In response to the recent rise of hate crimes against the Muslim community, Ontario announced it will be investing $300,000 into educational programs aimed toward addressing issues of Islamophobia. Stephen Lecce, the Ontario Minister of Education, will allocate $225,000 to the Muslim Association of Canada (MAC) and $75,000 to the National Council of Canadian Muslims (NCCM).
In effort to combat these issues, MAC will use the grant to create digital resources that will educate students and parents about prejudice towards Muslims in Canada. Meanwhile, NCCM will focus on serving Muslim newcomers and new students attending schools in Ontario.
Reaching over 150,000 Canadians across the country, MAC places an emphasis on education and community mobilization as a primary method to help Muslims thrive as members of the general public. Through engaging in dialogue with interfaith communities and various groups, MAC has been preparing the implementation of digital tools for months ahead. These tools will be made available to not just students, but to any member of the general public as well.
In an interview with The Medium, Memona Hossain, a director at MAC and a senior executive at the national council of the association, discusses the significance of this grant, as well as the organization’s prospective plans to tackle these issues. She mentions that the transition toward online education for both students and instructors enabled the organization to take on this project of developing digital platforms for the community.
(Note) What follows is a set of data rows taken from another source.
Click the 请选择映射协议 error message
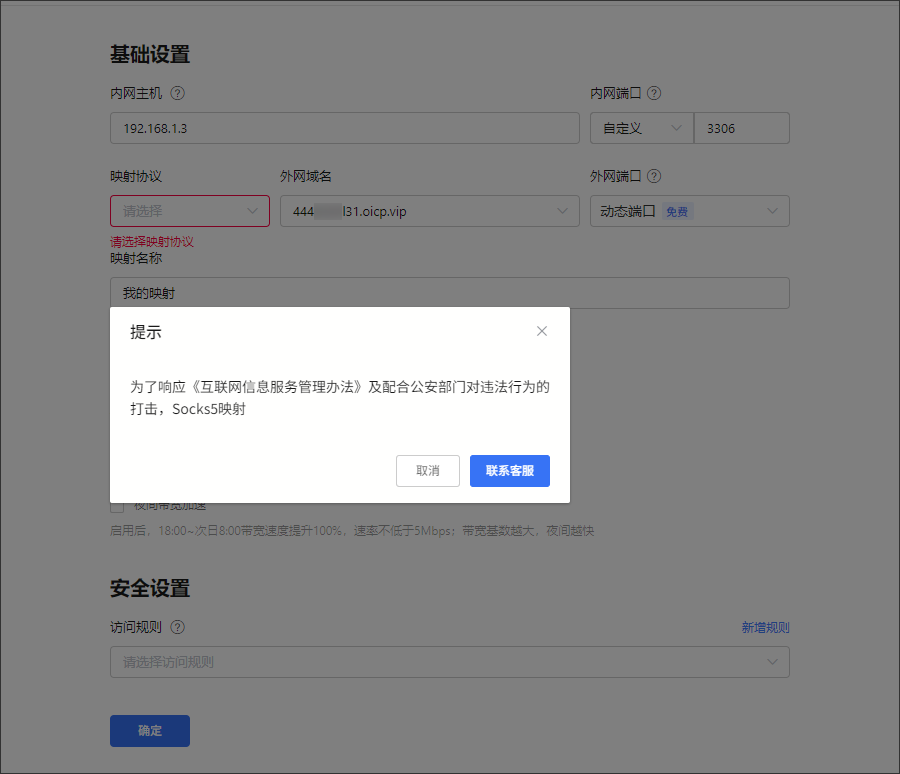click(x=152, y=242)
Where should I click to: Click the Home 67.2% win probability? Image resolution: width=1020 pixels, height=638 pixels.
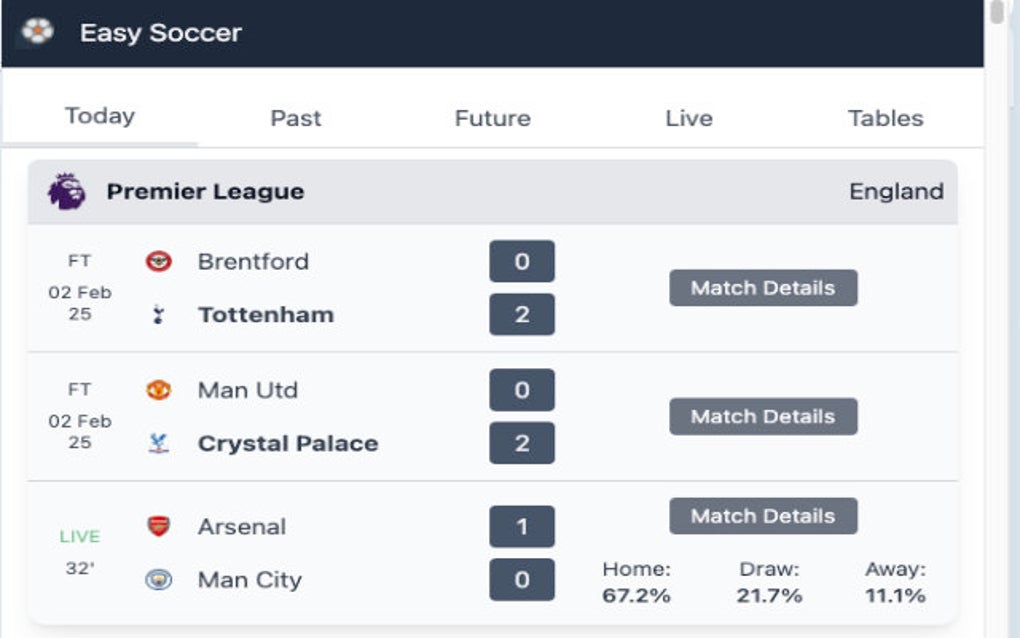[636, 580]
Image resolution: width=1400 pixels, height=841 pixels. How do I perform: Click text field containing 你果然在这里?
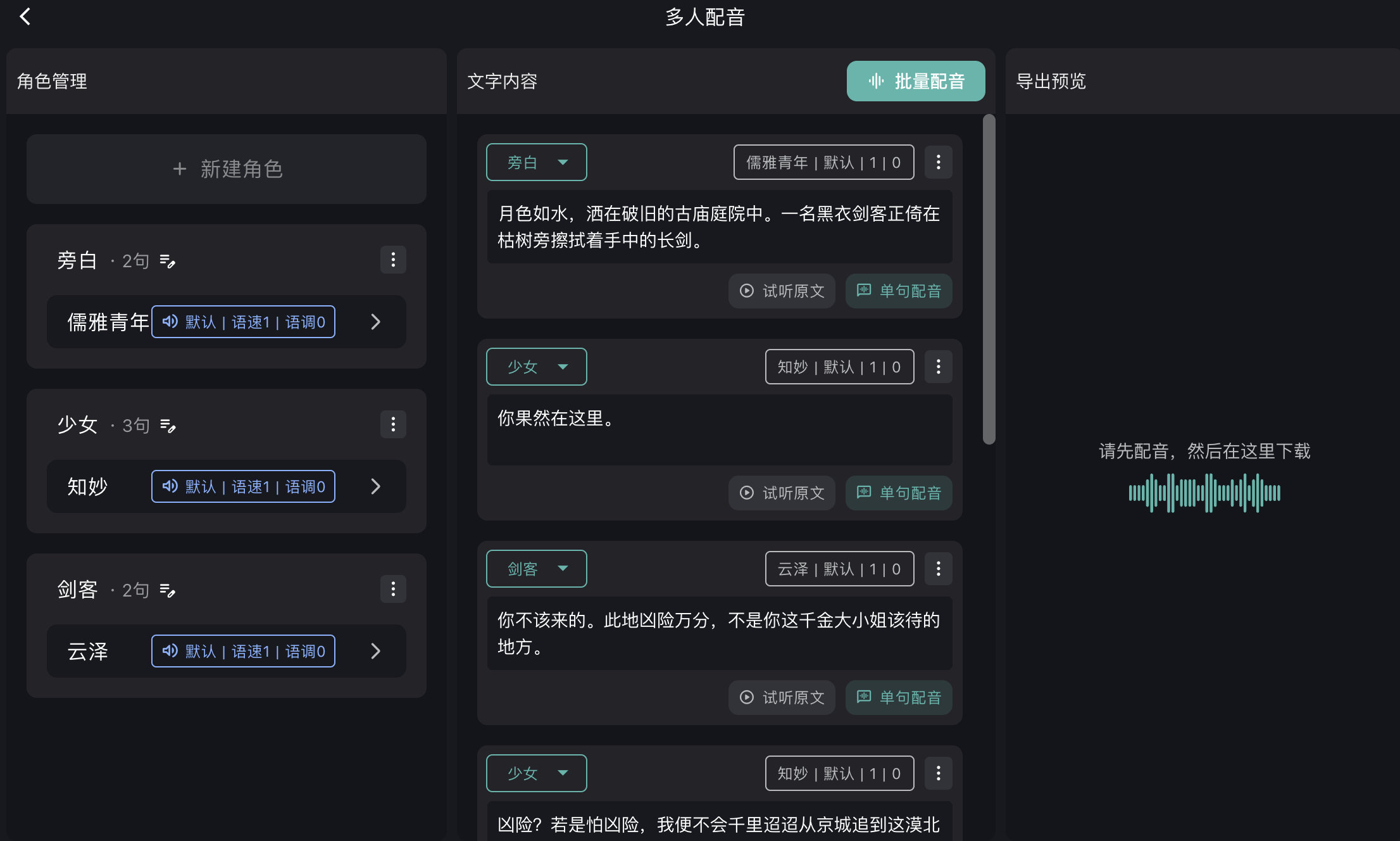click(720, 429)
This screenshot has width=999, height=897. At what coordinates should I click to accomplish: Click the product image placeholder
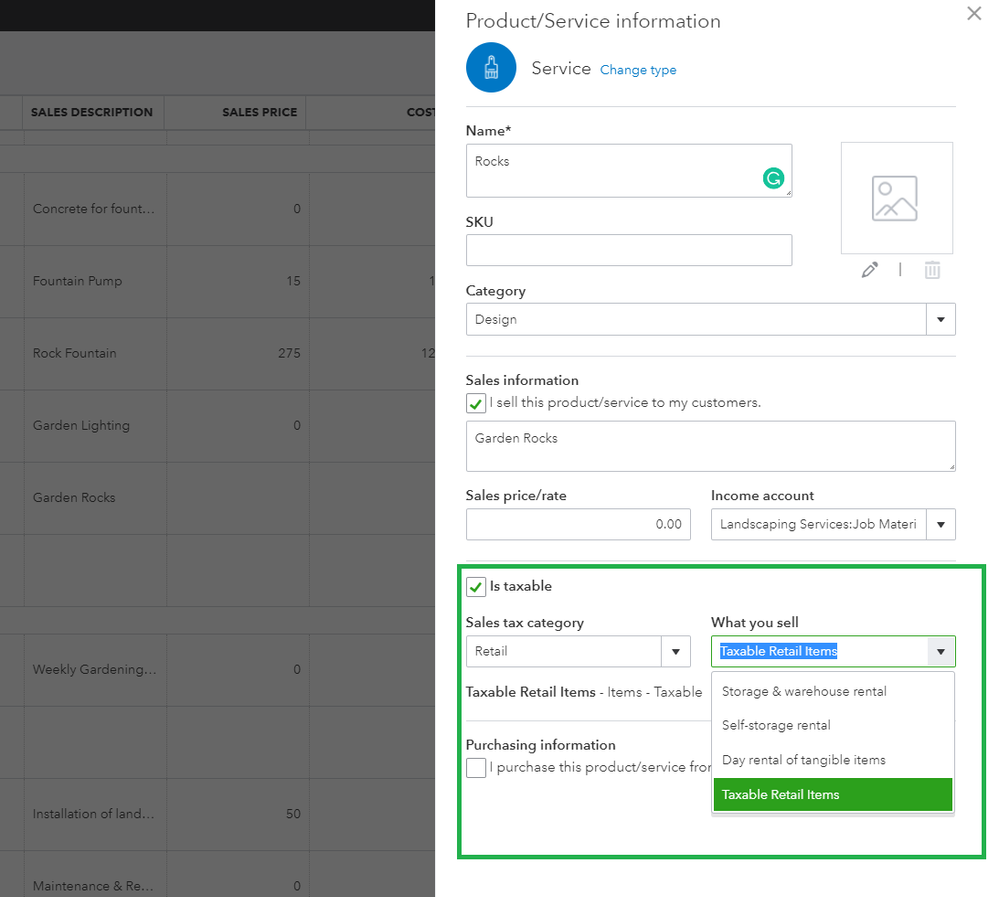pyautogui.click(x=896, y=198)
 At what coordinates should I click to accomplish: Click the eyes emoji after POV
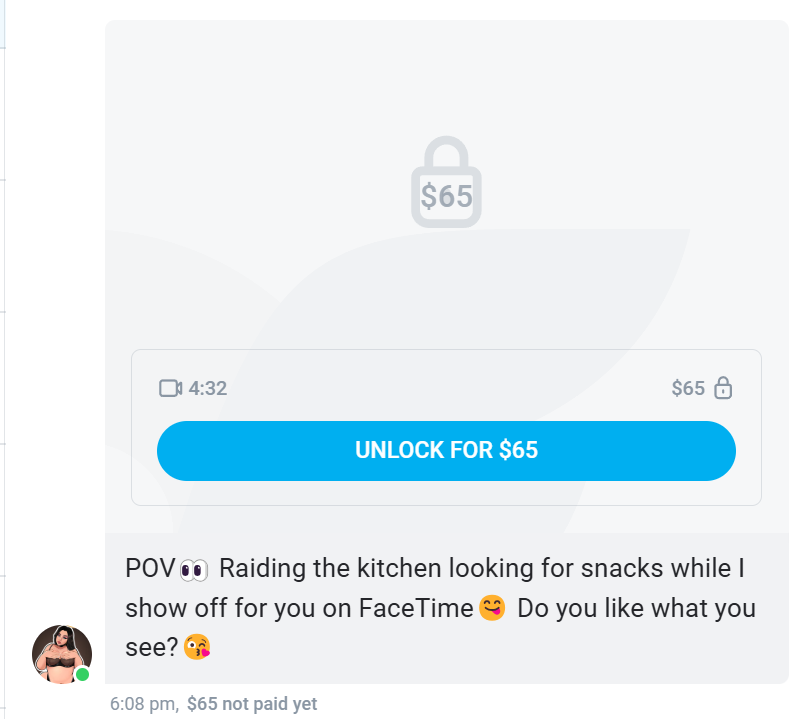pos(194,570)
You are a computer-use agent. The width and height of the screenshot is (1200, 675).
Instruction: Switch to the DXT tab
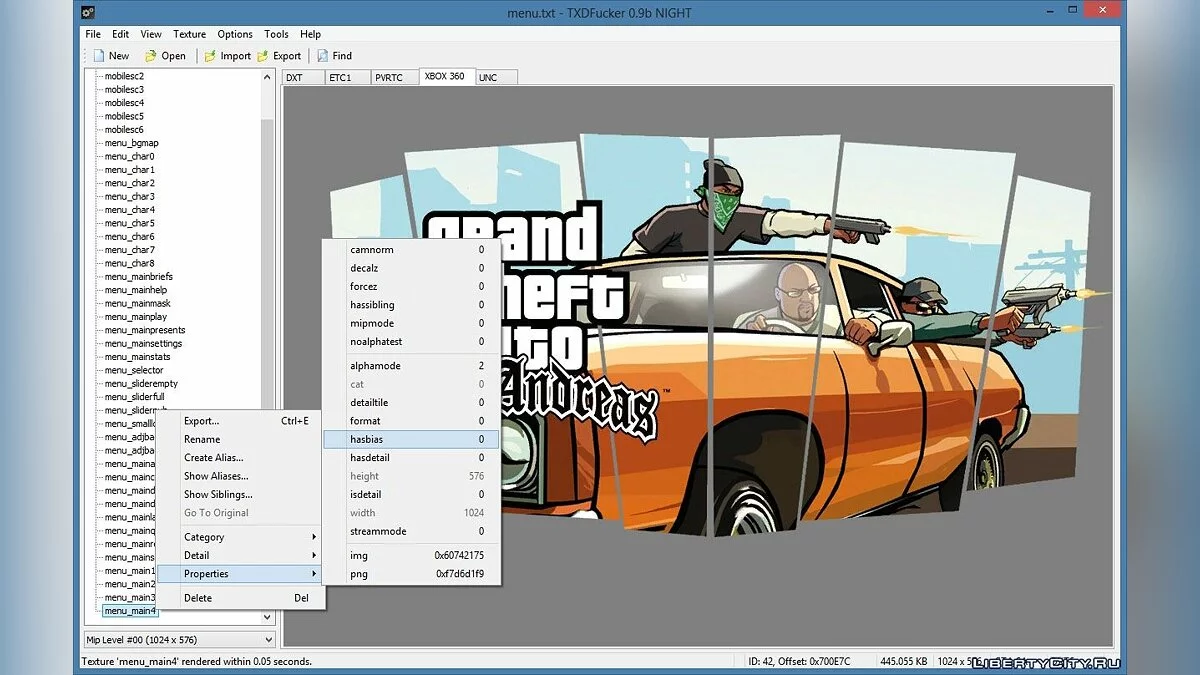[295, 78]

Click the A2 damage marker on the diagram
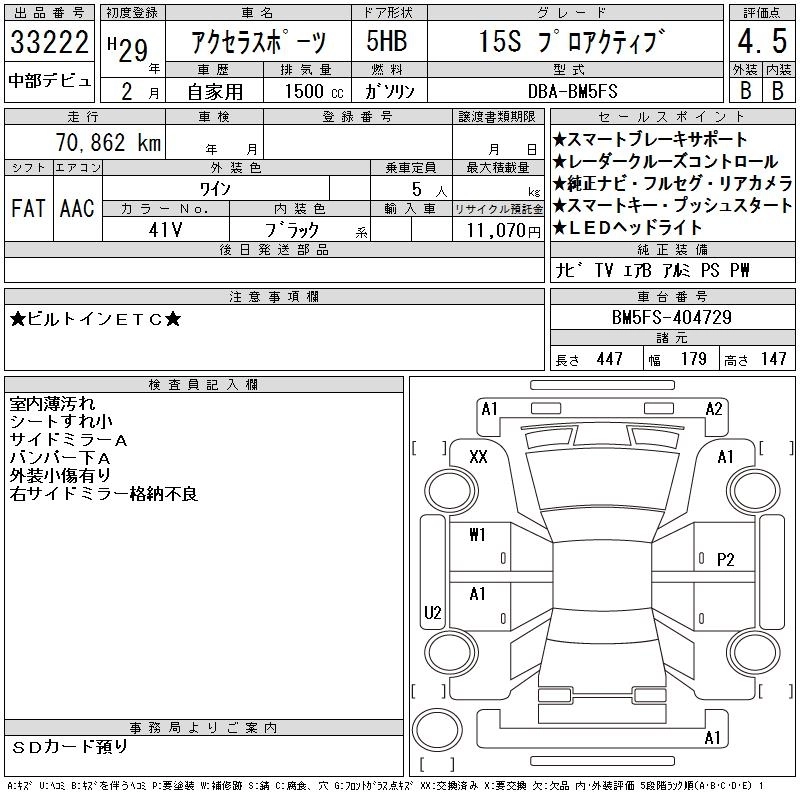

“In terms of what’s being done and where this project is headed, it’s meant to be a very easy access, practical [and] concise resource for educators, community leaders, and anybody that is willing to address Islamophobia within the sphere of education.”
The project will consist of massive open online courses, also known as MOOCs, that will be accessible to the public. So far, MAC has developed workshops, videos, and infographics to equip educators with engaging content for students and the community. Expected to launch in the coming months, the courses will be geared towards dismantling Islamophobia within educational institutions. MAC plans to offer these instruments through an easily-accessible platform for individuals, not limited to students, to readily download and watch.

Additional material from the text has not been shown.